**PROBLEM:**
Each line below must be set down exactly; omit any image you find.

Saved entries
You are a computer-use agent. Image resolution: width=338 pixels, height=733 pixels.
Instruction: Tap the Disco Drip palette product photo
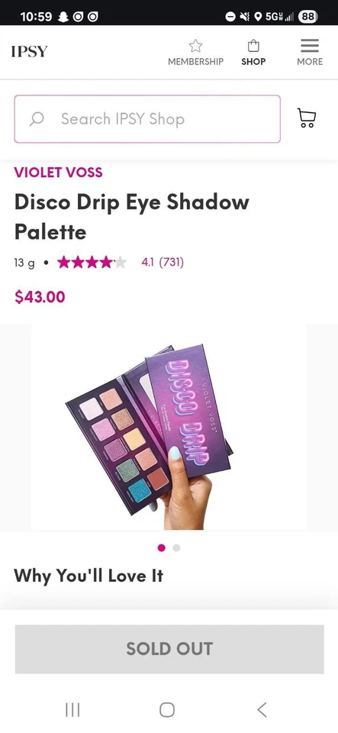(x=169, y=427)
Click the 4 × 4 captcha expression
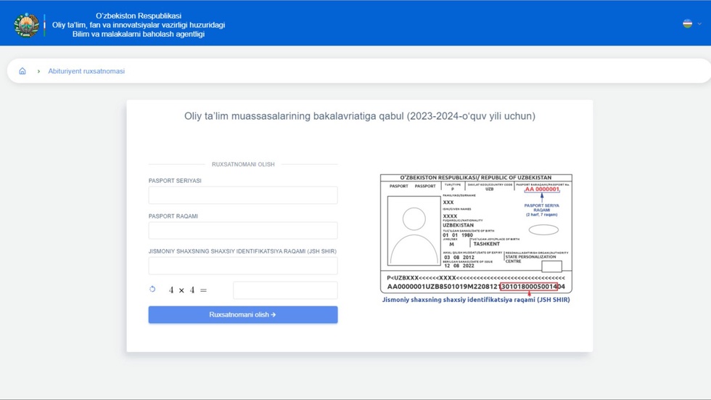This screenshot has width=711, height=400. click(x=187, y=290)
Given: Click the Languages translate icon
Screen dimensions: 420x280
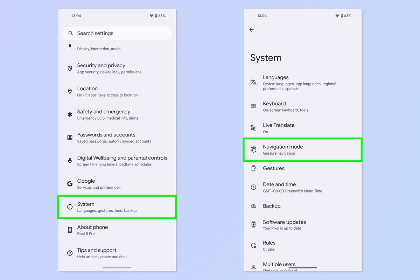Looking at the screenshot, I should click(x=253, y=83).
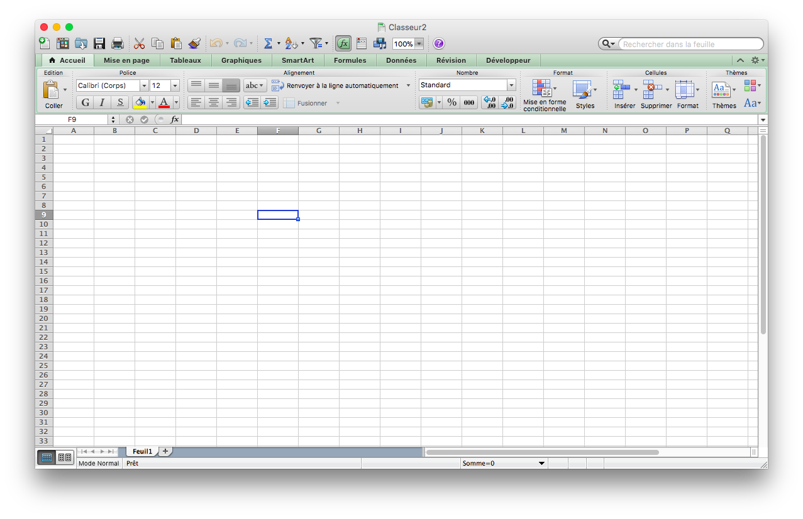The image size is (803, 519).
Task: Open the 100% zoom dropdown
Action: 419,44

**REPLY:**
You are a computer-use agent. Image resolution: width=338 pixels, height=733 pixels.
Instruction: Tap the Disco Drip palette product photo
(x=169, y=427)
Click the 4 × 4 captcha expression
This screenshot has width=711, height=400. click(x=187, y=290)
Given: Click the Languages translate icon
Screen dimensions: 420x280
Looking at the screenshot, I should click(x=253, y=83).
The image size is (803, 519).
Task: Open the 100% zoom dropdown
Action: 419,44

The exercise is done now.